DePaul told SNEWS, when reached by telephone, “I don’t have any comment until after our case is heard.” Others involved in the case as well as employees have also been told not to discuss it, SNEWS was told, or have declined comment to SNEWS.
The doors of the 19-store, 13-year-old chain based in Newark, Del., were shut suddenly Sept. 19 when owners could not meet payroll or other bills that were mounting after the three filed their petition with the court Sept. 9. (Click here to see that SNEWS story.)
Although the original involuntary Chapter 7 filing by DePaul, Sutcliffe and InFlight claim total money due to the three of just $26,900, Leisure Fitness had increasing financial woes, per a court filing by WTC on Sept. 19. In that document, WTC stated Leisure owed it an amount equal to nearly $6.3 million, but noted that its collateral was at that time worth less than $3 million. The bank has asked the court to obtain a judgment and to foreclose and to allow it to sell the collateral so the proceeds can be applied to the amount due.

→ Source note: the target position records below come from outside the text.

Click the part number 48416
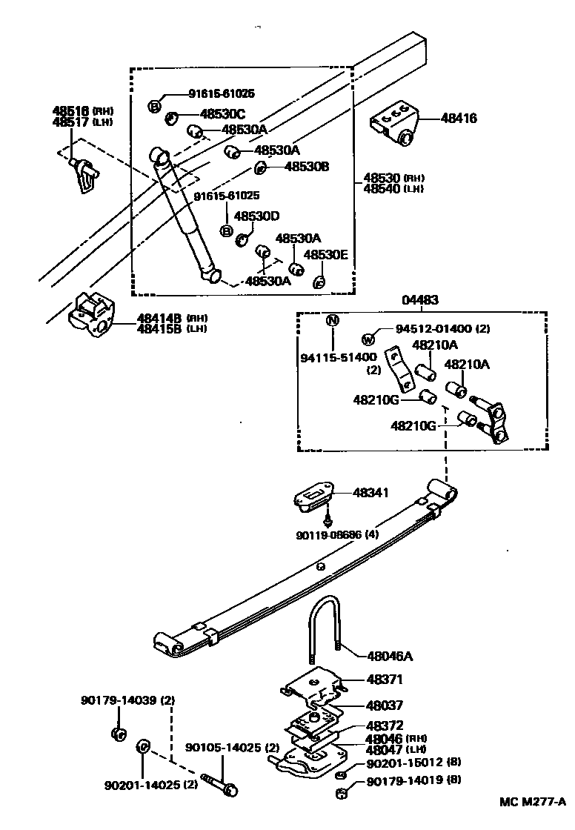[459, 118]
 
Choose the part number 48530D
[256, 216]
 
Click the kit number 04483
[420, 300]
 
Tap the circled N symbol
[333, 321]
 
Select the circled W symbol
[368, 340]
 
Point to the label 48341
[371, 493]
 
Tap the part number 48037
[384, 705]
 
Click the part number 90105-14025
[222, 748]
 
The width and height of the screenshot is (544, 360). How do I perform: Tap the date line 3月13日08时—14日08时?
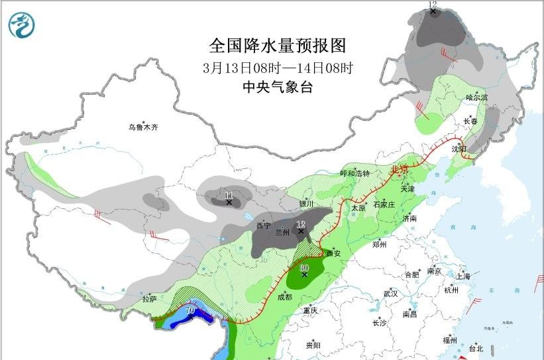278,68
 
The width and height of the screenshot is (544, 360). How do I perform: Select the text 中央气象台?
278,87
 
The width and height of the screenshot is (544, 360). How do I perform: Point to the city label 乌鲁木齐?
144,127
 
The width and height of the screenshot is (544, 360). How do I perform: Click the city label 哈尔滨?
476,97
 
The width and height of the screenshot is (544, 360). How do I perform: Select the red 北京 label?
401,169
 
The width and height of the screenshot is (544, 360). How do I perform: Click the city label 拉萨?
149,299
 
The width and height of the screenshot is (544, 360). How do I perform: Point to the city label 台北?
476,348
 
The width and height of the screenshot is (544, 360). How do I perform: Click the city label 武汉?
390,293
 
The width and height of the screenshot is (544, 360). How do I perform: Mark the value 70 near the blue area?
190,310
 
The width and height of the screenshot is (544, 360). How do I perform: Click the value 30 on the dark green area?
304,269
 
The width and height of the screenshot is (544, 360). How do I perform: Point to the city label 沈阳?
459,149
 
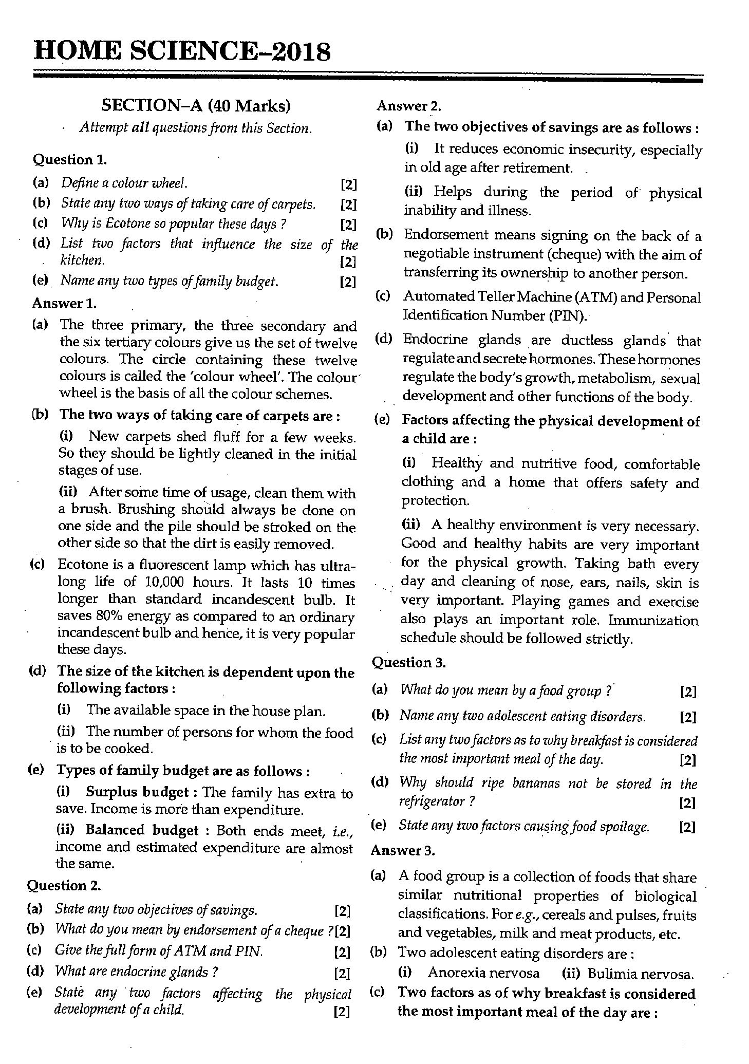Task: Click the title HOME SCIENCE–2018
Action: click(x=182, y=52)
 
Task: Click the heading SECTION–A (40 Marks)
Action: click(x=196, y=106)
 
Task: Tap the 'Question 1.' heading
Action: click(x=70, y=160)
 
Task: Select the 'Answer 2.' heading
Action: click(x=409, y=106)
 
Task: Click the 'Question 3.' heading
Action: click(x=408, y=663)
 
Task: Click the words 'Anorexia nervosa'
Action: click(x=483, y=973)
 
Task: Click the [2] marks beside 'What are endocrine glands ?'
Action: click(x=342, y=973)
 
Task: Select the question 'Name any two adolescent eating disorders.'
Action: click(x=522, y=716)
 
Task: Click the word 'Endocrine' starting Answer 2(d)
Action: click(x=436, y=340)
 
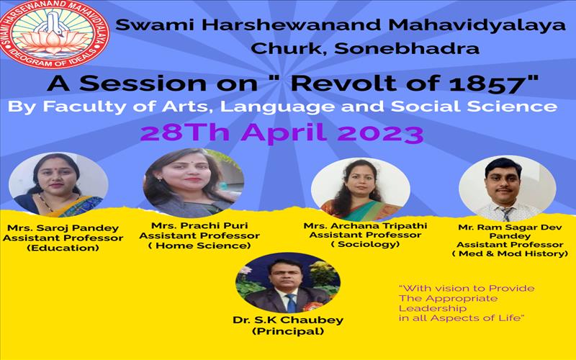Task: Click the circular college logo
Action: [54, 34]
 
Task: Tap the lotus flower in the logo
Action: [54, 42]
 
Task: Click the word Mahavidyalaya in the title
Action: [477, 26]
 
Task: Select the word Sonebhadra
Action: [407, 48]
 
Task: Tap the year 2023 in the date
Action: [381, 132]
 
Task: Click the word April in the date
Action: [283, 132]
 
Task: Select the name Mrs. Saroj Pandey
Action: [63, 228]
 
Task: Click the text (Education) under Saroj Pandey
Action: [63, 248]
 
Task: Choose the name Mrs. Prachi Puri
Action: [199, 225]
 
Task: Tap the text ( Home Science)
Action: [199, 246]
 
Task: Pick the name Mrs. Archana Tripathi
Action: [365, 225]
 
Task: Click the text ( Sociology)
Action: [365, 244]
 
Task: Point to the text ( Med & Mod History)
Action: [510, 253]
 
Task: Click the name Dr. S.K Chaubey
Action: [288, 320]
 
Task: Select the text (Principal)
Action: [288, 331]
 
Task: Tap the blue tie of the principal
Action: [292, 303]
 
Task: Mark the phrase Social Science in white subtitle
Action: [474, 107]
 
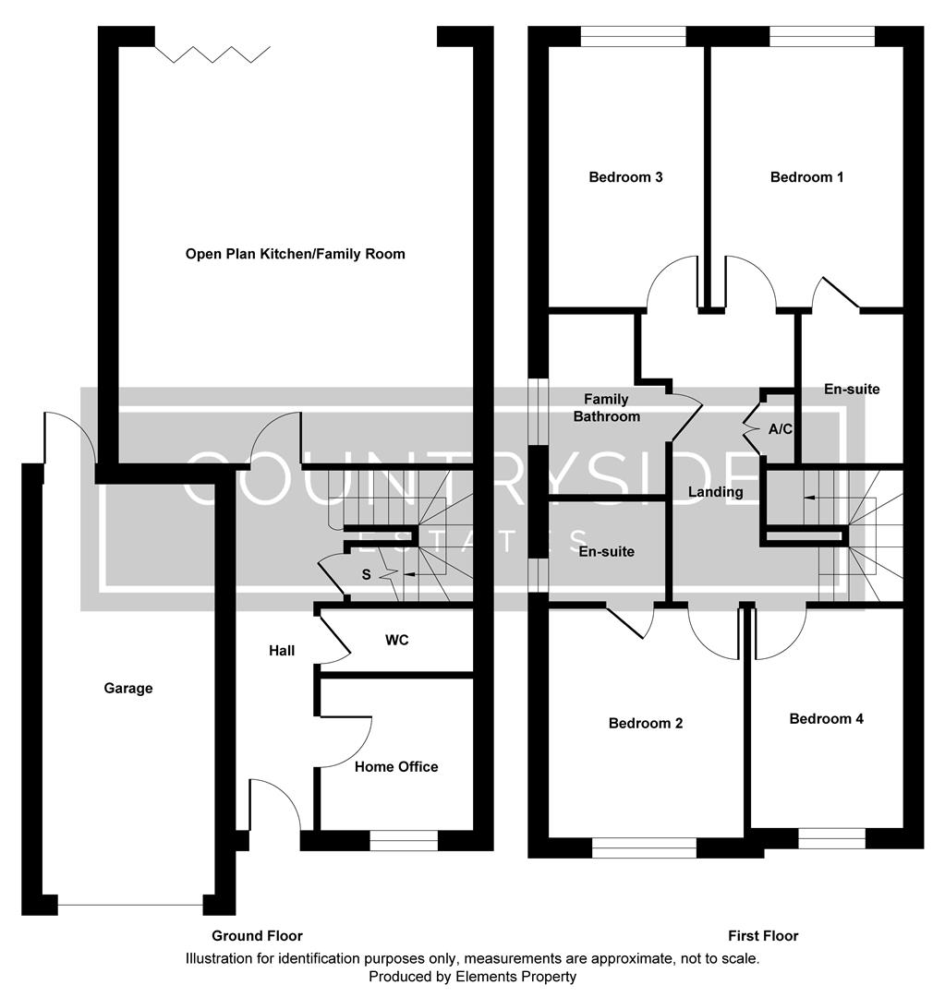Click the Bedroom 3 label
tap(625, 177)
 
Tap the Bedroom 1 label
tap(806, 177)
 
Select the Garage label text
tap(128, 689)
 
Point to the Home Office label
tap(396, 767)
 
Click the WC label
tap(397, 639)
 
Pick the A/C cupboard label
tap(780, 430)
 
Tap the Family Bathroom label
tap(606, 408)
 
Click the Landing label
tap(715, 492)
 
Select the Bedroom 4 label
tap(826, 719)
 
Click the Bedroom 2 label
tap(645, 724)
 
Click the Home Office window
tap(404, 840)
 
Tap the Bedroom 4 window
tap(831, 838)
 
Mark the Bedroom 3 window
tap(634, 36)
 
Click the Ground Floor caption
tap(257, 936)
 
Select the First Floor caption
tap(762, 936)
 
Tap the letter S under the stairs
tap(366, 575)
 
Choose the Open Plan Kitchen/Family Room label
tap(295, 254)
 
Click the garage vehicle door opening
tap(129, 906)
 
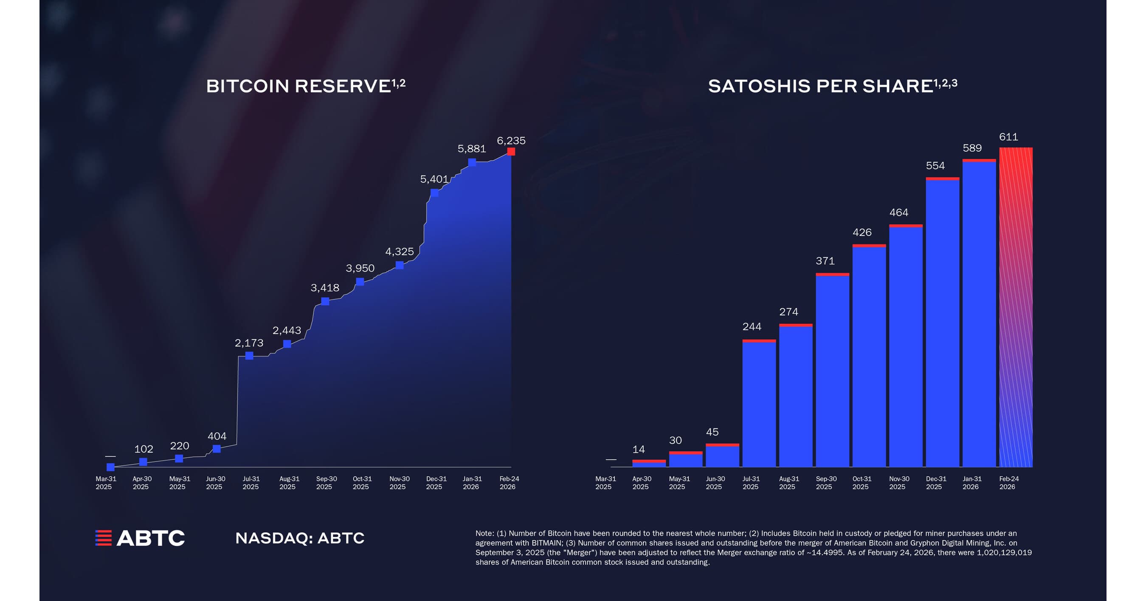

In court affidavits from Leisure Fitness President Katina Geralis and accepted by the court Oct. 1, she had stated the filing was “for the improper purpose of attempting to gain control over the assets of Leisure Fitness at liquidation value.” She also stated that amounts owed were in dispute; however, the petitioners’ response have noted there is no dispute and that “Leisure has repeatedly acknowledged” the amounts owed to each. Geralis also denied owing millions of dollars to the bank: “They looked at every financial statement I gave them.”
In a July 14, 2008, email filed with the court from Emmanuel Fournaris, then-counsel for Leisure Fitness, to DePaul’s then-lawyer Joseph Grey it was noted by Fournaris that he had been “notified by WTC that Leisure is now in default under its loan documentation with WTC,” adding that the company had about $6.6 million of debt, so petitioners knew “Leisure’s business was deteriorating,” the filing noted.
“Even if DePaul had an interest in acquiring assets of Leisure, the filing of an involuntary petition would provide nothing less than an open, transparent and court-supervised process for the liquidation of assets,” the document stated, since bidding would be public and petitioners would not receive any advantage over other bidders.
“The petitioning creditors believe that bankruptcy remains the only venue for all unsecured creditors to scrutinize Leisure and recover anything on claims,” the filing concluded. Petitioners stated they believe that Leisure’s motion to dismiss “is a self-serving attempt to avoid scrutiny of this court and a trustee.”
SNEWS® View: No matter what the numbers say, an awful lot of bad blood has been gushing on both sides of this case — claims are being tossed back and forth, allegations being forwarded, and rumors started. Both sides are taking part, and none of the action is good for the industry as a whole at a time when the industry is reeling from the economy’s downturn. One must wonder why the smaller suppliers to Leisure are the ones pushing the buttons in the involuntary case; we have noted that they are all commercial suppliers that had little or nothing to do with the retail stores. Leisure — one of Precor’s largest in the past, for example, with about half of its business done with Precor — has a number of other suppliers who must be owed a lot more than even Atlantis’ $102,695, the largest sum claimed as due of the five creditors in the case that now has total claims of some $134,430. There is a lot more to this story that hasn’t been printed — and SNEWS won’t yet print — because nobody will stand behind their claims by speaking on the record … or at all. Since we won’t reprint allegations or rumors without proof, we won’t use another story or online news as needed proof, and we won’t print claims passed to us second-hand, gaps exist in the story that need to be closed.